I can imagine that you're already feeling quite uncomfortable, However, I would definitely not only wave at them, but also pop round to say hello (don't go inside even if rules allow it by then) under the pretext of them perhaps feeling a bit fed up being isolated due to the virus etc. You could even say you've noticed them looking out of their windows and thought a chat might cheer them up. This is how I feel you might deflect their behaviour. It's a bit like if you smile at a bully, they're likely to back off and not waste their time. But.... if it made no difference within a couple of weeks, I would be speaking with the police, because I feel this in not appropriate behaviour. Good luck!

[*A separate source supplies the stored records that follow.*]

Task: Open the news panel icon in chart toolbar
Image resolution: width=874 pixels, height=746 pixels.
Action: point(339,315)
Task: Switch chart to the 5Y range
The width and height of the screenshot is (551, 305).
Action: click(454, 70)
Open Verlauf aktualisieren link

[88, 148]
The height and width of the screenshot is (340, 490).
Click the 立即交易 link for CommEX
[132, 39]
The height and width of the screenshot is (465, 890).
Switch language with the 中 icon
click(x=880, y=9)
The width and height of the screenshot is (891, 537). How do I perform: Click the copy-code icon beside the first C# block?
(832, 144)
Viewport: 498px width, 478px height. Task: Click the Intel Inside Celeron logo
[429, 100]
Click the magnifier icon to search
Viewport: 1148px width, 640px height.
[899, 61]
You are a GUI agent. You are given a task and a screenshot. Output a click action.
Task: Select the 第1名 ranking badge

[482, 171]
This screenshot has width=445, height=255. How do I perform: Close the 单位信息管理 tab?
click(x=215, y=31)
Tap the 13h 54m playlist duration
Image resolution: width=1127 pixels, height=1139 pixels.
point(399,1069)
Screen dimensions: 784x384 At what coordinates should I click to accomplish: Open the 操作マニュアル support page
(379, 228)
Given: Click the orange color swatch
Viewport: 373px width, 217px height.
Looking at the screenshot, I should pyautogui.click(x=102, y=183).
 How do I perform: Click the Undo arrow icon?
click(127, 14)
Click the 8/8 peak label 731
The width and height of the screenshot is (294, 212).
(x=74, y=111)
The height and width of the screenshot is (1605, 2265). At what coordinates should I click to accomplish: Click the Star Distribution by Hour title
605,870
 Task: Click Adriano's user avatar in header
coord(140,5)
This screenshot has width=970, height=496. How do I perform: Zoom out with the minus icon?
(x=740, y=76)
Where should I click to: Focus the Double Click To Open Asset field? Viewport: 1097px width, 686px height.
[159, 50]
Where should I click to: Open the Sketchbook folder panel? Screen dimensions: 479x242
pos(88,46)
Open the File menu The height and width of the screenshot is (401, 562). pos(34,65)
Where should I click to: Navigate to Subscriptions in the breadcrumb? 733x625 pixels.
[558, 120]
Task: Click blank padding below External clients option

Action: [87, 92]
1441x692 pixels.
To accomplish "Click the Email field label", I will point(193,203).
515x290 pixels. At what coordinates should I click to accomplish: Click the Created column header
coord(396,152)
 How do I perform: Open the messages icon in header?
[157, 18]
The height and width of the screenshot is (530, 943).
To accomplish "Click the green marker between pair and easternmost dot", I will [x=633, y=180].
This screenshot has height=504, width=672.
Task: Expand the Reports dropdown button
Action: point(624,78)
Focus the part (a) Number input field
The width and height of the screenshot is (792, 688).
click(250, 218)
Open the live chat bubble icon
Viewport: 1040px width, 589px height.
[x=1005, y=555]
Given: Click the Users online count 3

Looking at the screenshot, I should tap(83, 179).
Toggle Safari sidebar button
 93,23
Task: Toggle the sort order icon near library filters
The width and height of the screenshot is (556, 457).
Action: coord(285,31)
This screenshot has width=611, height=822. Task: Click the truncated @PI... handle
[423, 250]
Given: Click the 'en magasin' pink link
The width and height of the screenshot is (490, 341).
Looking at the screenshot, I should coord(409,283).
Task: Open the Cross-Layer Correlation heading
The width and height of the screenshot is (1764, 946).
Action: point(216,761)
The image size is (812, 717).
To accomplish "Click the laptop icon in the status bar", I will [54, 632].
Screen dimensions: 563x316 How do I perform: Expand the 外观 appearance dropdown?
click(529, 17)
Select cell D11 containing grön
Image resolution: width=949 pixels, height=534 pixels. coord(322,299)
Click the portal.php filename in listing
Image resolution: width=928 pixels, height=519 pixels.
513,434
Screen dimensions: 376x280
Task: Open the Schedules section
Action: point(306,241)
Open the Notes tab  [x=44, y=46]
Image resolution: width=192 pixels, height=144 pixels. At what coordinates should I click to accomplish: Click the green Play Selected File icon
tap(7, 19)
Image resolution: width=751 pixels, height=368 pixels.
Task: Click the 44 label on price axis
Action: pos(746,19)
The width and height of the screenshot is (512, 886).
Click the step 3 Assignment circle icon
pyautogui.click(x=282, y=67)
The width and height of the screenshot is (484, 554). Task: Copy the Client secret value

cornishpatsy Fri 09-Apr-21 11:49:05

They may be looking out of their windows for many hours a day and look at you when in the garden as it is something new to look at. There are many people, some on here, that have little to do and like to watch the comings and goings of their neighbours. In normal times people-watching is done from an outdoor seating area.

Linkedin is not private or secret, it is for others to see. I have looked at my neighbours' social media out of interest or just call it nosiness.

FlexibleFriend Fri 09-Apr-21 11:52:55

I had something similar about 30 years ago. Whenever I was in the garden one of them would be watching me from an upstairs window. I just ignored it tbh, I assumed they were lonely and bored. They hardly ever went out except the weekly shop etc and he was quite ill. Later on he became much more unwell and they'd call on me if he had a fall etc. and when he was hospitalised I ran her to and from the hospital until he passed. So I think I handled it right, I could have had a go but what would be the point? She later moved away to live with her eldest son because she felt too lonely on her own. So I would just wave and acknowledge them and see what happens.

ElaineRI55 Fri 09-Apr-21 11:54:36

I've had three different neighbours who irrationality took issue with trivial things. In these cases, I deliberately went out of my way to be friendly and polite and things were smoothed over. I don't think your neighbours are in the same category. I don't think I'd wave at them or ask if they want anything/need help. If you know other neighbours well, ask whether they've had similar issues.
It's certainly rather odd but not antisocial behaviour or cyber stalking.
I would keep a record of any incidents and tell a friend or neighbour about it in case it escalates or they start accusing you of something.
Unless it turns into something much worse, there's nothing the council or police can do either. I hope you can manage to ignore it or move house if that's an option.

GoldenAge Fri 09-Apr-21 12:00:25

seastar - put a note through your neighbours' front door saying that you're aware they are watching you every time you go into the garden and you find this uncomfortable so you will be installing a camera at the bottom of your garden that will enable you to check whether you are being watched. There's nothing wrong with that. If they appear as you say each time you go out you can take that footage to the police and ask the local bobby to visit to explain that this is not only not normal behaviour but it is making you feel vulnerable. As far as your linked-in profile goes, you put that out there to attract interest so there's nothing you can do about that. It's important that you accept your fear of your neighbour's potential aggressiveness as no excuse for not tackling the odd behaviour. By ignoring it you're enabling its continuation.

Mealybug Fri 09-Apr-21 12:07:57

I would put a row of conifers or evergreen trees up which blocks his view and don't engage with him.

grandtanteJE65 Fri 09-Apr-21 12:28:41

I would find it creepy if the man did not have a wife.

As he does and she apparently stares at you too, I consider them nosey and rude, rather than creepy.

However, they are entitled to stand looking out of their windows, so there is not very much you can do about it.

My paternal great-grandma would have put her tongue out at them. Perhaps you should consider it, or holding up a notice with
Mind your own business, nosey parker
written in block capitals on it.

You are entitled to privacy in your own house and garden and to pointing out that you find them rude.